Manufacturers, such as Toyota, believe new regulations on emissions will soon tip the balance in favour of petrol engines. But rivals remain committed to diesel engines and some, including Mazda, have placed significant investment in new diesel technology.
Executives at Toyota believe recent advances in petrol combustion technology pose a threat to the dominance of compression-ignition units and have already introduced a petrol-only policy on smaller models.
They also think the combined effect of higher fuel prices and the next set of rules governing tailpipe emissions are set to present major marketing problems for the workhorse motor famed for its reliability and longevity.
“For a growing number of manufacturers, the petrol-electric hybrid represents the growth area of the future and our forecasters believe we will be selling more hybrids than diesels before 2016,” said Toyota GB managing director Jon Williams.
Back in 2006, diesel power featured in 40% of Toyota’s UK market line-up of cars, but the proportion had slipped to 24% by the end of last year.
“There’s no doubt diesel will continue to be central to our offer on vehicles like the Rav4, Land Cruiser and Hilux for a long time to come, but all the signs are that it faces playing a diminished role in our other passenger cars,” he said.
“The stringent requirements we expect to come in the Euro 6 legislation in 2015 may well prove to be the final nail in the coffin for diesel because compliance is likely to represent a huge amount of investment. We’re saying the hybrid is already meeting all future requirements on emissions.”
Toyota’s move emerged when Williams announced that a 1.3-litre petrol engine would be the sole UK power option for the new Verso-S mini multi-purpose model even though a 113g/km, 57mpg 1.5-litre turbodiesel motor is on offer in every other European market.

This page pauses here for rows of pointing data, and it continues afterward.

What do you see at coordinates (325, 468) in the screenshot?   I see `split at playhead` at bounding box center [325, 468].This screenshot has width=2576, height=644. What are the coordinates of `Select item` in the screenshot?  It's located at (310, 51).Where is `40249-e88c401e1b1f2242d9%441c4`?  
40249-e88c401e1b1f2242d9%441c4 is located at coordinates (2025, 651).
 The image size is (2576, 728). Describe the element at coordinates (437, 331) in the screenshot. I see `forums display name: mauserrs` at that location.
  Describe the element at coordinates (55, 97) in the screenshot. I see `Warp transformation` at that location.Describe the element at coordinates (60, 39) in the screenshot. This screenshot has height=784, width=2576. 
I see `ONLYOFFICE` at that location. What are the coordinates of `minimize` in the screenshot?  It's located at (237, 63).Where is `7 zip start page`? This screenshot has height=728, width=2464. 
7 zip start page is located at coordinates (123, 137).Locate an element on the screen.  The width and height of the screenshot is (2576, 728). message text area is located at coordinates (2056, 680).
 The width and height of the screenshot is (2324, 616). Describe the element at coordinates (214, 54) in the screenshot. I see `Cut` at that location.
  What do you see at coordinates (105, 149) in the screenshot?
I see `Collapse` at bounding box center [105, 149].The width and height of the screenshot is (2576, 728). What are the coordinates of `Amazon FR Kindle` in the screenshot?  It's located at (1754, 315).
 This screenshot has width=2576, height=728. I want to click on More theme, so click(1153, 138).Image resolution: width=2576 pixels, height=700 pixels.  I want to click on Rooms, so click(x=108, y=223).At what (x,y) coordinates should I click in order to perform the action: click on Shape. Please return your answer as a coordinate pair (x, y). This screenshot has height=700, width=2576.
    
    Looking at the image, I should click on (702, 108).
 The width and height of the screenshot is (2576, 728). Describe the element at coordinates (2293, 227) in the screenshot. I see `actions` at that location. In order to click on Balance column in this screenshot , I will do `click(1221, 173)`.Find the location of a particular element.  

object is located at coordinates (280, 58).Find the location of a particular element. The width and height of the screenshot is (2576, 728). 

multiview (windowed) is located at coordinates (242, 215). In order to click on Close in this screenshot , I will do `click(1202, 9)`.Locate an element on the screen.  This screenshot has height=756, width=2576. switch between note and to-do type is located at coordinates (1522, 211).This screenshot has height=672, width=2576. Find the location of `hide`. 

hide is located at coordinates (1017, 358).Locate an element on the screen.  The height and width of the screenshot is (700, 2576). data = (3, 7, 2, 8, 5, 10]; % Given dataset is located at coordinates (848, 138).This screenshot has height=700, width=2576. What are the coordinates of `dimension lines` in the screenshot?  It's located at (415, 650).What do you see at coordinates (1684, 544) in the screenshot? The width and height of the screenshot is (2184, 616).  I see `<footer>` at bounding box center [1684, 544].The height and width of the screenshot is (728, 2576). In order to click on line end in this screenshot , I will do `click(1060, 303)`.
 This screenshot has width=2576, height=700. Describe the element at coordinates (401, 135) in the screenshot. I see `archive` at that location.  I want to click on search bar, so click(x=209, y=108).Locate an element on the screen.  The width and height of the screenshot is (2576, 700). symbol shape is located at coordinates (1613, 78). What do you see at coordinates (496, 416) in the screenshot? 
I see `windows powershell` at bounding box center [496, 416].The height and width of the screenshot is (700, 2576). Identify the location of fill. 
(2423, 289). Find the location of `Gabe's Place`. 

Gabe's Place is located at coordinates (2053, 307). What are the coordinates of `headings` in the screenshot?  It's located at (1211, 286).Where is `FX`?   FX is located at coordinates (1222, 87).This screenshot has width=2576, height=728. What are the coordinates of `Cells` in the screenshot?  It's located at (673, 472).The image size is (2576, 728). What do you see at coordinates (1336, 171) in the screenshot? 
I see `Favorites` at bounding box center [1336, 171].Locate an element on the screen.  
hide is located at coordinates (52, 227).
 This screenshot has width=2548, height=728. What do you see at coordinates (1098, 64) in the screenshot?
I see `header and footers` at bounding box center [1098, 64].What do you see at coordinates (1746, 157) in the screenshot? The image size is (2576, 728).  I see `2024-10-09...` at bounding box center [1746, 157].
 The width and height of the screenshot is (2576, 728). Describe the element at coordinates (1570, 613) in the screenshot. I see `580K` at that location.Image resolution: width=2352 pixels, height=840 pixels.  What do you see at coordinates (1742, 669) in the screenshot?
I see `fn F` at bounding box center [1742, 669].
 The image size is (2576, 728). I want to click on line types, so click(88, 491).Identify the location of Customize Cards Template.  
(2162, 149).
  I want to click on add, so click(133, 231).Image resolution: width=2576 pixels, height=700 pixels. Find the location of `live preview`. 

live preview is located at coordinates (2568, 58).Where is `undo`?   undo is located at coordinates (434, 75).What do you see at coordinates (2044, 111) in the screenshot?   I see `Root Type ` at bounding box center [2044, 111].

The argument for diesel fuel is stronger in many other European markets as the level of fuel duty is lower than for unleaded. In the UK, the level of duty is the same for both.
However, fleet operators have been a key driver of increased diesel sales in the UK over the last few years.
A Vauxhall spokesman told Fleet News: “Compared with 2009, the UK diesel market grew by 12.49% last year and sales of our diesel-powered cars rose by 30.3%.
“We rate petrol power as important, of course – we’re continually replacing normally-aspirated engines with smaller, more efficient turbocharged units – but we have no plans to reduce the models we offer with diesel power.
Mazda is another company convinced of the continued attraction of the diesel engine as a cost-effective alternative to petrol power for high mileage drivers. According to insiders, engineers have reached an advanced stage in the development of a new diesel engine said to take the combination of high output and low pollution to the next level.
Due to be widely available by 2013, the 2.2-litre unit will unveil new low compression combustion technology claimed to allow next-generation C and D-segment products boast tailpipe emissions as low as 105g/km.
“The use of lower compression ratios helps us reduce overall vehicle weight, which in turn helps customers achieve better fuel economy. It also cuts manufacturing costs,” said Mazda Motors UK managing director Jeremy Thomson.
Martin Benders, Mazda vice-president for European sales operations, told Fleet News in October 2010: “Our Sky diesel engines are designed to comply with Euro 6 rules and there will be no greater premium over petrol models. If anything we’ll be trying to make the premium smaller.”